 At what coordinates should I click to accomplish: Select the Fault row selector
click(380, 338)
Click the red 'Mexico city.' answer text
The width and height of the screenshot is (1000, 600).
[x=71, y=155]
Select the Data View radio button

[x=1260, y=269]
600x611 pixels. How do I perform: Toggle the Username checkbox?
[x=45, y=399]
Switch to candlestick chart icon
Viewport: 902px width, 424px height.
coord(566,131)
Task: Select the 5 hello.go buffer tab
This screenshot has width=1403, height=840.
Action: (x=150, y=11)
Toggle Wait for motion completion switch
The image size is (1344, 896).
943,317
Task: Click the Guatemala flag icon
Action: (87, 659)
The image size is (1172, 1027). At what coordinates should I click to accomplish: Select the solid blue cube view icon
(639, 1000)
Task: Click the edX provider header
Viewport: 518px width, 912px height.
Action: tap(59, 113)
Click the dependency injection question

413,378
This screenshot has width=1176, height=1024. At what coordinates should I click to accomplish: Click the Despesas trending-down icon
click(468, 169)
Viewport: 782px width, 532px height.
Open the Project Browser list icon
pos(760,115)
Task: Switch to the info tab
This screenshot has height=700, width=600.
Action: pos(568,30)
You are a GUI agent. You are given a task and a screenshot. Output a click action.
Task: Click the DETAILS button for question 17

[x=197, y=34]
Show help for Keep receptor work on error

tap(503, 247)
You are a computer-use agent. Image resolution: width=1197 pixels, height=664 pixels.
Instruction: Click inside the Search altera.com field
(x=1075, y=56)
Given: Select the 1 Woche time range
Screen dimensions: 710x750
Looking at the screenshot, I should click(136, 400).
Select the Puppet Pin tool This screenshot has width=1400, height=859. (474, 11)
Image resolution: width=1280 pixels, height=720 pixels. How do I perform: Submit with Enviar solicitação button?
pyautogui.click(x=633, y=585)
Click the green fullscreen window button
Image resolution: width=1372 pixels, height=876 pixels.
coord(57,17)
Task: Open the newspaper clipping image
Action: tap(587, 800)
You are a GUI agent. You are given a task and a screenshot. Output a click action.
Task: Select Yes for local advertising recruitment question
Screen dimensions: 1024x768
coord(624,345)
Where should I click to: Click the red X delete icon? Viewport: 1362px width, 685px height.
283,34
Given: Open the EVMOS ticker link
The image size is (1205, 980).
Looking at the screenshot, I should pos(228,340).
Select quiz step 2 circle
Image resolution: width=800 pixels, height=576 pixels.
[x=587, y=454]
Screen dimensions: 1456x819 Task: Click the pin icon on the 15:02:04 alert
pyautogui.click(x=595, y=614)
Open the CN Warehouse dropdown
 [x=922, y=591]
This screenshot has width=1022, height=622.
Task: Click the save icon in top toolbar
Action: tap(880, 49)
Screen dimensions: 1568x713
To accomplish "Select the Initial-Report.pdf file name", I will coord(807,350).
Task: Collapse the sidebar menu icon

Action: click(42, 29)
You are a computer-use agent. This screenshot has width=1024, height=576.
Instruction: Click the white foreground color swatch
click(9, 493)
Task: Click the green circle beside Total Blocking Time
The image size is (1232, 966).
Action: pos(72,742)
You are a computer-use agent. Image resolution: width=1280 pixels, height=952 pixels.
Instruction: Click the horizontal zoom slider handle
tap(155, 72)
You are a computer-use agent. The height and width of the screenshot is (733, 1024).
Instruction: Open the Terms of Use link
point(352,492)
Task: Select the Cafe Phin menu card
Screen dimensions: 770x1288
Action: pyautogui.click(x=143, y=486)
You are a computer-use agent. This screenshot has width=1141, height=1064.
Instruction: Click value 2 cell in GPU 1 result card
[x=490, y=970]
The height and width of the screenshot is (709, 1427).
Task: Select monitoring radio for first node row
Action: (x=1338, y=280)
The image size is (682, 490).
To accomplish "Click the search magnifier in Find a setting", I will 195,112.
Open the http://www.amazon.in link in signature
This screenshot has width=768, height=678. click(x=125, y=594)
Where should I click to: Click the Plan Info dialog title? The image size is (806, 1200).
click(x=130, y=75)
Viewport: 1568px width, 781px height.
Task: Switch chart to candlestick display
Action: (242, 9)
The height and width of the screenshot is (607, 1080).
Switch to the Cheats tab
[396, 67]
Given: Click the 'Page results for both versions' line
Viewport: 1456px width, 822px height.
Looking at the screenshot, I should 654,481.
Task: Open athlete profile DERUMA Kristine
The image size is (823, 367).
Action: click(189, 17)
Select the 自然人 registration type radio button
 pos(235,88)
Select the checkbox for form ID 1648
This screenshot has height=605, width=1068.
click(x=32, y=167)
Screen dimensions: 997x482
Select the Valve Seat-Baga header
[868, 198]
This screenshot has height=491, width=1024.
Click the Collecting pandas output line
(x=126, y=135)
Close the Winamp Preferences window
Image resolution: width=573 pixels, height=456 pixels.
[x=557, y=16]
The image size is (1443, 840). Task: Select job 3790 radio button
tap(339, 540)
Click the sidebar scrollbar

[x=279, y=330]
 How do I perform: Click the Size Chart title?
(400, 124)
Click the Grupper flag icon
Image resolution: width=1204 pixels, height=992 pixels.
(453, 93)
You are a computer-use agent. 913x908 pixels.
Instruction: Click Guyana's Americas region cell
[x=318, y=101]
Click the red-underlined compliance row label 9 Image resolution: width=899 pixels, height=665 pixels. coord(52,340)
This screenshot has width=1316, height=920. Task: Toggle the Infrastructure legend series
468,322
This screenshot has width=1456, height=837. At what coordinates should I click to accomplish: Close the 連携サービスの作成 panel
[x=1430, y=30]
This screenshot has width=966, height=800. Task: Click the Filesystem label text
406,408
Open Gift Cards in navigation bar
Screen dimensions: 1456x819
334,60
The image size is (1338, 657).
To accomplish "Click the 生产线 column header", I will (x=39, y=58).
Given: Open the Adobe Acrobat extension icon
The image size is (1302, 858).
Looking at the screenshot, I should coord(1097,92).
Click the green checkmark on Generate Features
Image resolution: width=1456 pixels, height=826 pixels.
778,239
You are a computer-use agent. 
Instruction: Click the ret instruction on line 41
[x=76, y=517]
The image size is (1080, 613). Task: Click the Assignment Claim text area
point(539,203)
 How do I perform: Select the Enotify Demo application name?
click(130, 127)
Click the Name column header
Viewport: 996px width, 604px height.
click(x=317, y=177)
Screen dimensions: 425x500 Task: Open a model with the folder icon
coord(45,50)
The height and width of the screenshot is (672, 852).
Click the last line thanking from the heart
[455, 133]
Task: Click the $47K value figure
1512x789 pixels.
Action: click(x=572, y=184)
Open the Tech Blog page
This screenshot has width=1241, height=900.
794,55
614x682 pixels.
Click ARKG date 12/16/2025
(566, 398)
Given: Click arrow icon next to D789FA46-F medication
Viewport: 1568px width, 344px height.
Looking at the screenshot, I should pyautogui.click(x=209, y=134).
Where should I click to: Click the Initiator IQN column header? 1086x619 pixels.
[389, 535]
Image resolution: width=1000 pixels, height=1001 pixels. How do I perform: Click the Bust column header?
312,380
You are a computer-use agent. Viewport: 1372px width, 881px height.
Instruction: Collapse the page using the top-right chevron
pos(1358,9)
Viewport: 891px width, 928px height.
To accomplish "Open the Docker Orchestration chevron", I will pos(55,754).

▬▬▬

• WRITTEN PROBLEM:
Arrange everything from the line containing "This screenshot has width=1176, height=1024." down to the line containing "(x=1075, y=56)" as a JSON list of strings, one string per line, with blank lines left out.

• SOLUTION TO THIS EXERCISE:
[
  "This screenshot has width=1176, height=1024. At what coordinates should I click to accomplish: Click the Despesas trending-down icon",
  "click(468, 169)",
  "Viewport: 782px width, 532px height.",
  "Open the Project Browser list icon",
  "pos(760,115)",
  "Task: Switch to the info tab",
  "This screenshot has height=700, width=600.",
  "Action: pos(568,30)",
  "You are a GUI agent. You are given a task and a screenshot. Output a click action.",
  "Task: Click the DETAILS button for question 17",
  "[x=197, y=34]",
  "Show help for Keep receptor work on error",
  "tap(503, 247)",
  "You are a computer-use agent. Image resolution: width=1197 pixels, height=664 pixels.",
  "Instruction: Click inside the Search altera.com field",
  "(x=1075, y=56)"
]